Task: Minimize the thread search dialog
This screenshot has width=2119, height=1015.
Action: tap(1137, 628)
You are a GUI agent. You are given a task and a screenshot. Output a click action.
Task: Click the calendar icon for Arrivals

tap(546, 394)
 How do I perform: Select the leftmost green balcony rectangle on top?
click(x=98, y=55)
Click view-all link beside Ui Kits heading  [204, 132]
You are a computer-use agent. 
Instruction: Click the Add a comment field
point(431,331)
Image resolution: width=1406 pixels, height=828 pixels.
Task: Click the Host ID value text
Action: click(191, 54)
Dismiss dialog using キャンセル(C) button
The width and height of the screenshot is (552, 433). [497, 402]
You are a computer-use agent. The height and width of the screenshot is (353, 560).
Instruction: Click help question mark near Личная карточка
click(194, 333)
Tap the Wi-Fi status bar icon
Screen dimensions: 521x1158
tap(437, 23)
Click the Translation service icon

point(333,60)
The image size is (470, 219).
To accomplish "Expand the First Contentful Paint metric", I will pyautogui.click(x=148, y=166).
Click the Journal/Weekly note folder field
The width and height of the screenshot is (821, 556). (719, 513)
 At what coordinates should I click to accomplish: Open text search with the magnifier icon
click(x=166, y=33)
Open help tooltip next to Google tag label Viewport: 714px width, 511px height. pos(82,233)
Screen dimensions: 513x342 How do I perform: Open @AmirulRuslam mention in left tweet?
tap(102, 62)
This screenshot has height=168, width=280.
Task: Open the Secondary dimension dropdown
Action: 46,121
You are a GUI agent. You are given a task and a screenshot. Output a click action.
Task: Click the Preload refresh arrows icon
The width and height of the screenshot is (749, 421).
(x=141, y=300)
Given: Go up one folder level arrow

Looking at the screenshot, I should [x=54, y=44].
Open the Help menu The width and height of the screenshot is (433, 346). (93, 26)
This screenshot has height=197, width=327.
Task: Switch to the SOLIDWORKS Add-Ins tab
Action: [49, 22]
○ ○ ○
Instruction:
Rewrite all of the records above, putting "desktop agent" wherever "computer-use agent" appears and leaving everything else unchanged.

Task output:
Task: Minimize the thread search dialog
This screenshot has width=2119, height=1015.
Action: tap(1137, 628)
You are a GUI agent. You are given a task and a screenshot. Output a click action.
Task: Click the calendar icon for Arrivals

tap(546, 394)
 How do I perform: Select the leftmost green balcony rectangle on top?
click(x=98, y=55)
Click view-all link beside Ui Kits heading  [204, 132]
You are a desktop agent. 
Instruction: Click the Add a comment field
point(431,331)
Image resolution: width=1406 pixels, height=828 pixels.
Task: Click the Host ID value text
Action: click(191, 54)
Dismiss dialog using キャンセル(C) button
The width and height of the screenshot is (552, 433). [497, 402]
You are a desktop agent. The height and width of the screenshot is (353, 560).
Instruction: Click help question mark near Личная карточка
click(194, 333)
Tap the Wi-Fi status bar icon
Screen dimensions: 521x1158
tap(437, 23)
Click the Translation service icon

point(333,60)
The image size is (470, 219).
To accomplish "Expand the First Contentful Paint metric", I will pyautogui.click(x=148, y=166).
Click the Journal/Weekly note folder field
The width and height of the screenshot is (821, 556). (719, 513)
 At what coordinates should I click to accomplish: Open text search with the magnifier icon
click(x=166, y=33)
Open help tooltip next to Google tag label Viewport: 714px width, 511px height. pos(82,233)
Screen dimensions: 513x342 How do I perform: Open @AmirulRuslam mention in left tweet?
tap(102, 62)
This screenshot has height=168, width=280.
Task: Open the Secondary dimension dropdown
Action: 46,121
You are a GUI agent. You are given a task and a screenshot. Output a click action.
Task: Click the Preload refresh arrows icon
The width and height of the screenshot is (749, 421).
(x=141, y=300)
Given: Go up one folder level arrow

Looking at the screenshot, I should [x=54, y=44].
Open the Help menu The width and height of the screenshot is (433, 346). (93, 26)
This screenshot has height=197, width=327.
Task: Switch to the SOLIDWORKS Add-Ins tab
Action: [49, 22]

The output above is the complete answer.